Reading text:

::::

29 - Deep Learning - Architectures Part 4 [ID:16278]

50 von 54 angezeigt

Welcome back to Deep Learning. And as promised in the last video, we want to go ahead and talk a bit about more sophisticated architectures than the residual networks that we've seen in the previous video.

I don't think that having more depth in the network in the sense of instead of 100 layers, we have 10,000 is going to solve our problem.

Okay, what do I have for you?

Well, of course we can use this recipe of the residual connections also with our inception network and then this leads to inception ResNet.

And you see that the idea of residual connections is so easy that you can very easily incorporate it into many of the other architectures.

And this is also why, you know, we present these couple of architectures here because they're important building blocks towards building really deep networks.

The stuff that works best is really simple.

You can see here that the inception and ResNet architectures really help you also to build very powerful networks.

And I really like this plot because you can learn a lot from it.

So you see on the y-axis the performance in terms of top one accuracy and you see on the x-axis the number of operations.

::::

Using the information:
a) Answer these from the lecture transcript:
(i) According to the speaker, what results from using residual connections with the inception network?
(ii) What is shown on the y-axis of the plot the speaker likes?
(iii) What increase in depth does the speaker say is not going to solve the problem?
b) From the lecture transcript, quote the part that opens with the words containing "29 - Deep Learning" and closes with "the other architectures.".

::::

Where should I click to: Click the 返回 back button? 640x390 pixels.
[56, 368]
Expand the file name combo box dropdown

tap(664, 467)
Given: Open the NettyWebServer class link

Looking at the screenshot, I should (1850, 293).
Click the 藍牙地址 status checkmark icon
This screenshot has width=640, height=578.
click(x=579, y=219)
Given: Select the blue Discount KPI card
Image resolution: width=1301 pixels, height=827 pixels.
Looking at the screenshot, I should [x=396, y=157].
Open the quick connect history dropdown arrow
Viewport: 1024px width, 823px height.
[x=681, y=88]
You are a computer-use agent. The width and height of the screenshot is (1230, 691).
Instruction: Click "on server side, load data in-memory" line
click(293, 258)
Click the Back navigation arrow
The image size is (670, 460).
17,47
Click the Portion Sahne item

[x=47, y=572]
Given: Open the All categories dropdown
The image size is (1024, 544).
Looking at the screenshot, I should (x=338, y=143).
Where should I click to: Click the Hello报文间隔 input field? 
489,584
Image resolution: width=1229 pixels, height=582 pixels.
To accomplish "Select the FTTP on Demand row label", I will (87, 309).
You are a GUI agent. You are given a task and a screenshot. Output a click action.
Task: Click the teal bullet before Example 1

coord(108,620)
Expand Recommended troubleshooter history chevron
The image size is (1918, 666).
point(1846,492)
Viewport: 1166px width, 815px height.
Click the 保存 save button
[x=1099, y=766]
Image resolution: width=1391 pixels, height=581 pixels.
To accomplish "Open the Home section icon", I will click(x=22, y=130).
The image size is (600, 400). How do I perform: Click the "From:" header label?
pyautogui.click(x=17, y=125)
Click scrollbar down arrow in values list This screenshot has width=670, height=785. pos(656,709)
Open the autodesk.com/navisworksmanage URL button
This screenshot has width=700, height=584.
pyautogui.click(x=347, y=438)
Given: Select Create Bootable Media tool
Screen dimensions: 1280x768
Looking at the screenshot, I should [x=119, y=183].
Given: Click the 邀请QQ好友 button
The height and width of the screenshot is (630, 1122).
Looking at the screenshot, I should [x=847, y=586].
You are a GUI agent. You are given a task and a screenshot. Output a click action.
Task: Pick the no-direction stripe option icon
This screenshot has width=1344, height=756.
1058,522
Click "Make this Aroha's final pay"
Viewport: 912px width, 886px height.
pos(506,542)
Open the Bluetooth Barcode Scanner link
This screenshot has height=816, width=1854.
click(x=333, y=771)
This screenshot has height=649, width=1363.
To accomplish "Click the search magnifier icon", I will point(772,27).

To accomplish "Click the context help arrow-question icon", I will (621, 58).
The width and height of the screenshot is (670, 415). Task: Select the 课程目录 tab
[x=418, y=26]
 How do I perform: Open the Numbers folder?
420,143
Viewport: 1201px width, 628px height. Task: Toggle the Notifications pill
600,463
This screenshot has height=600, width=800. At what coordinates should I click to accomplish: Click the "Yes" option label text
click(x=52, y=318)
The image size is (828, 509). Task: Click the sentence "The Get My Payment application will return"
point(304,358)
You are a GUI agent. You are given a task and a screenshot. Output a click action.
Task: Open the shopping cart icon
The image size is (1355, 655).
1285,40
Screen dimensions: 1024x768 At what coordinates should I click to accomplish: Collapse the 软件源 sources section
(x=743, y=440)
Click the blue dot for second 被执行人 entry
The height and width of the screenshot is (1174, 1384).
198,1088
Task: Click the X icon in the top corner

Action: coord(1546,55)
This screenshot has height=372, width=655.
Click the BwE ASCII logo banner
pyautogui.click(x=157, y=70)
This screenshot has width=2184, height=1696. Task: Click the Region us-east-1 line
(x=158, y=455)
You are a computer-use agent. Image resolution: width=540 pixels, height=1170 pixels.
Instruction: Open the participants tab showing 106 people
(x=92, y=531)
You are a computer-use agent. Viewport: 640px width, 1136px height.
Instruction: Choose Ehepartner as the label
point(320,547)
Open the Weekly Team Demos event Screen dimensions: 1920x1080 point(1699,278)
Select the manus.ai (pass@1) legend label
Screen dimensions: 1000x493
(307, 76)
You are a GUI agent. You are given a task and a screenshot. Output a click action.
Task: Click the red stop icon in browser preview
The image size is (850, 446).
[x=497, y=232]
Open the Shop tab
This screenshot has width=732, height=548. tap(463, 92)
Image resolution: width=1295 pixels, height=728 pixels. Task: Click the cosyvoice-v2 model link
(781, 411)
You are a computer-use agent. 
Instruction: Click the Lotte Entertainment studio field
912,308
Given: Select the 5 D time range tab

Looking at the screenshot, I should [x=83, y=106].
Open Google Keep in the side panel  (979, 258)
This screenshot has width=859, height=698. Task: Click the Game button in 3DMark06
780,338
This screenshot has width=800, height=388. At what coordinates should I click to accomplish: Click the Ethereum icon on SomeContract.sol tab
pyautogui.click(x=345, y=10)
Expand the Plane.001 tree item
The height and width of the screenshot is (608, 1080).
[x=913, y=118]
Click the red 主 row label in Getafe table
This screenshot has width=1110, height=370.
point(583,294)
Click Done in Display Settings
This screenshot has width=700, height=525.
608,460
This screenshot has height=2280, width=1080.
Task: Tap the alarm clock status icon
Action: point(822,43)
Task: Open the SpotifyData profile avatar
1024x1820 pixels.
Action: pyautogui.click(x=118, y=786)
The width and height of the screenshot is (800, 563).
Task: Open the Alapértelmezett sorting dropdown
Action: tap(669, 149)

::::

Exercise results:
a)
(i) Inception ResNet.
(ii) Performance in terms of top one accuracy.
(iii) Having 10,000 layers instead of 100.

b)
29 - Deep Learning - Architectures Part 4 [ID:16278]

50 von 54 angezeigt

Welcome back to Deep Learning. And as promised in the last video, we want to go ahead and talk a bit about more sophisticated architectures than the residual networks that we've seen in the previous video.

I don't think that having more depth in the network in the sense of instead of 100 layers, we have 10,000 is going to solve our problem.

Okay, what do I have for you?

Well, of course we can use this recipe of the residual connections also with our inception network and then this leads to inception ResNet.

And you see that the idea of residual connections is so easy that you can very easily incorporate it into many of the other architectures.